Una guerra commerciale inaspettata tra Cina e Unione Europea. Una guerra che rischia di colpire durante anche l’Italia, ed in particolare la filiera suinicola, le cui esportazioni verso il Paese asiatico potrebbero bloccarsi del tutto. Motivo: secondo i cinesi sia la carne congelata che gli scatoloni che la contengono sarebbero pericolosi per la diffusione del Covid. Il dossier è già sui tavoli di Ministero della Salute e degli Esteri, oltre che della Commissione Europea. Protesta l’Opas, l’organizzazione degli allevatori di suini, che comprende anche allevatori cremonesi e che rappresenta il maggiore esportatore italiano di carne suina in Cina.
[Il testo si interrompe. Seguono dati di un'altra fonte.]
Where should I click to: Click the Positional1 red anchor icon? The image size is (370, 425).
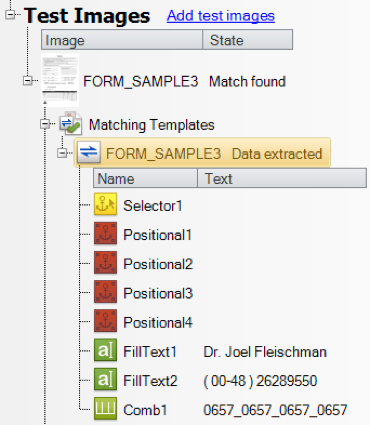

Della questione si sta interessando anche l’assesore lombardo all’agricoltura Fabio Rolfi, che definisce “inaccettabile” il blocco cinese.
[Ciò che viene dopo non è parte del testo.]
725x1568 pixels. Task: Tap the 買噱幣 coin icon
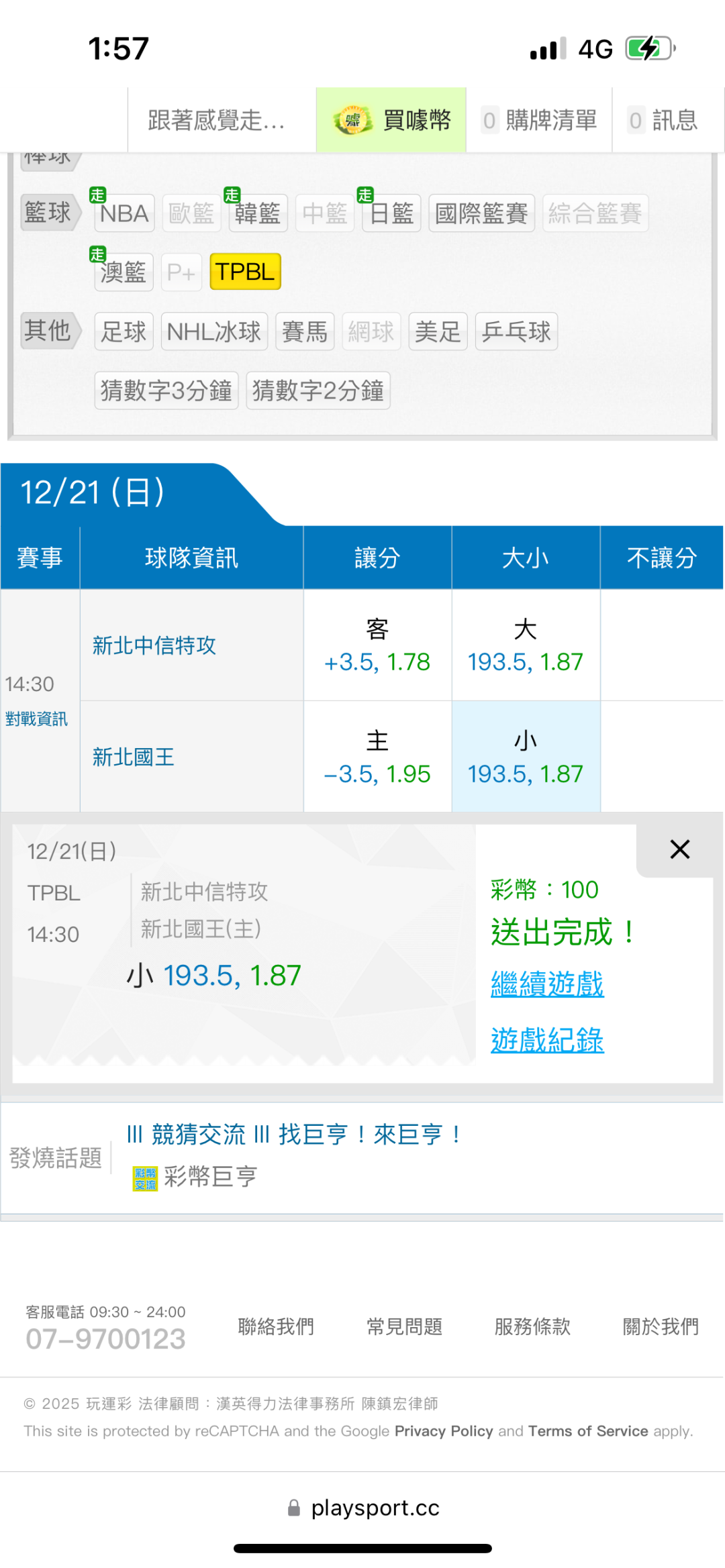[x=352, y=120]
Ettore Prandini, presidente nazionale Coldiretti, ha quindi commentato: “Purtroppo la situazione che si sta verificando oggi con la Cina circa l’esportazione di carne suina italiana in questo Paese ha del paradossale: sembra quasi di essere tornati alla fase iniziale del Covid quando avevamo le esportazioni dei nostri prodotti bloccate a livello mondiale perché, si diceva, contaminate da coronavirus. In questa situazione ci si rivolge agli imballaggi in un comparto che però è strategico per l’agroalimentare del nostro Paese e che ha nella Cina uno dei mercati con maggior crescita”. “Non a caso – conclude Prandini – succede in questa fase delicata per l’Italia, per l’Europa e a livello mondiale da parte di un Paese che ha le prime responsabilità per quelli che sono i drammi che stiamo vivendo oggi a livello umano ed economico e che paradossalmente utilizza una problematica sapendo che non esiste, ma che rischia di avere una ripercussione particolarmente grave per quanto riguarda l’economia di un settore che è già fortemente in difficoltà”.